Bringing Home the Bacon

In a small town in Michigan, the pig on top of the Oink Joint -- made famous in the movie "Whip It" -- gets new life as a charity fund-raiser.
by | June 22, 2010
 

In my June cover story on the tax incentives that states provide movie studios in an effort to attract film production, I mentioned the film "Whip It." Set in Austin, Texas, but filmed in and around Detroit, it's a great example of how one state's generous tax breaks can lure a film crew away from another state. ("Whip It" was originally supposed to film in Texas, but Michigan's 42 percent tax break for movie productions turned out to be too good to pass up.)

Anyway, in describing the filming, I mentioned the Oink Joint:

In the film -- actress Drew Barrymore's directorial debut -- Bliss stares wistfully across the desolate Texas plains while killing time during her waitressing shift at the Oink Joint, the local barbecue dive that sports a giant pink pig on the roof and a sign touting its signature menu item, the "Squealer."
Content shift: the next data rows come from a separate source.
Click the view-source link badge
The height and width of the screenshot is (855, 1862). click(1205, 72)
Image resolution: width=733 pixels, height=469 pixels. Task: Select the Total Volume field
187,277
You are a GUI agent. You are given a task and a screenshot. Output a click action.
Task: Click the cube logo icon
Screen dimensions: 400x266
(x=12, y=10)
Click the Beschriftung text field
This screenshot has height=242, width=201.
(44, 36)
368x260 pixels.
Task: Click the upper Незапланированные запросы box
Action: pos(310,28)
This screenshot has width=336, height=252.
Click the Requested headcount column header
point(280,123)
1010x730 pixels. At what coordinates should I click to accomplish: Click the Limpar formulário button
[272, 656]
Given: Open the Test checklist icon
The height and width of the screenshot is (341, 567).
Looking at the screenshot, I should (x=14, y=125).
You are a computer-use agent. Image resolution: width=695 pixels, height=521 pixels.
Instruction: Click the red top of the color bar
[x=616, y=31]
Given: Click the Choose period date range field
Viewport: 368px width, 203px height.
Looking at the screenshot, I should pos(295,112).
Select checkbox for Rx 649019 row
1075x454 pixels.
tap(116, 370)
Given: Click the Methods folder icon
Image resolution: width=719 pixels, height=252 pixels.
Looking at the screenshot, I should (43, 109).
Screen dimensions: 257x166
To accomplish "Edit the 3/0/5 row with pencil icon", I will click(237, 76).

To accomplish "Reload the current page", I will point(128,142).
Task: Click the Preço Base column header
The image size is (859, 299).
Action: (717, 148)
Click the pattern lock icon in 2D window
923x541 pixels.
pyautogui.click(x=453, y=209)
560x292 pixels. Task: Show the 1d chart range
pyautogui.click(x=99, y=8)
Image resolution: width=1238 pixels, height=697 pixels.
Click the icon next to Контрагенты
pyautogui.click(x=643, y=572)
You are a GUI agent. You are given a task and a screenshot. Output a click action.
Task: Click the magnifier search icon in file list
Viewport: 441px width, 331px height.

It's quintessential small-town Texas. Only it's not. [...] The Oink Joint was actually Ken's Diner, a shuttered restaurant in the little town of Birch Run, north of Flint. (Thanks to the increased local notoriety, Ken's has since been reopened and rechristened the Oink Joint. The giant pink pig, however, remains in storage.)

Well, unfortunately, I got a call last week from someone at the Michigan Taxpayers' Alliance, alerting me to the fact that the Oink Joint actually closed (again) several months ago, near the beginning of this year. A call to the Birch Run Chamber of Commerce confirmed that the Oink Joint was no more.

I know what you're thinking: "But what about the giant pink pig???"

The pig, it turns out, lives on.

According to Jessica Standen, development director at the Birch Run Chamber of Commerce, when the movie studio packed up and left town in 2008, they left the one-ton Styrofoam squealer behind. So the 22-foot-long porker sat in storage, until it ended up in the hands of an area construction company. Moving the giant pig requires a large truck and a crane.

Now, the pig makes random appearances around town. For a charitable donation, residents can prank their friends by having the super-sized swine deposited on their yard in the middle of the night. The victims then must make another donation to charity in order to have the pig removed. (You can see some photos here.)

Birch Run's village manager, for example, awoke on Valentine's Day to find the pig sitting in front of his house -- decked out in festive red garland.

"You never know where you're going to see it," said Standen. "You'll just be driving around town and, 'Oh, there's the pig!'"

It's too bad about the Oink Joint, but using the pig for charity seems like a nice way to make a silk purse out of a sow's ear.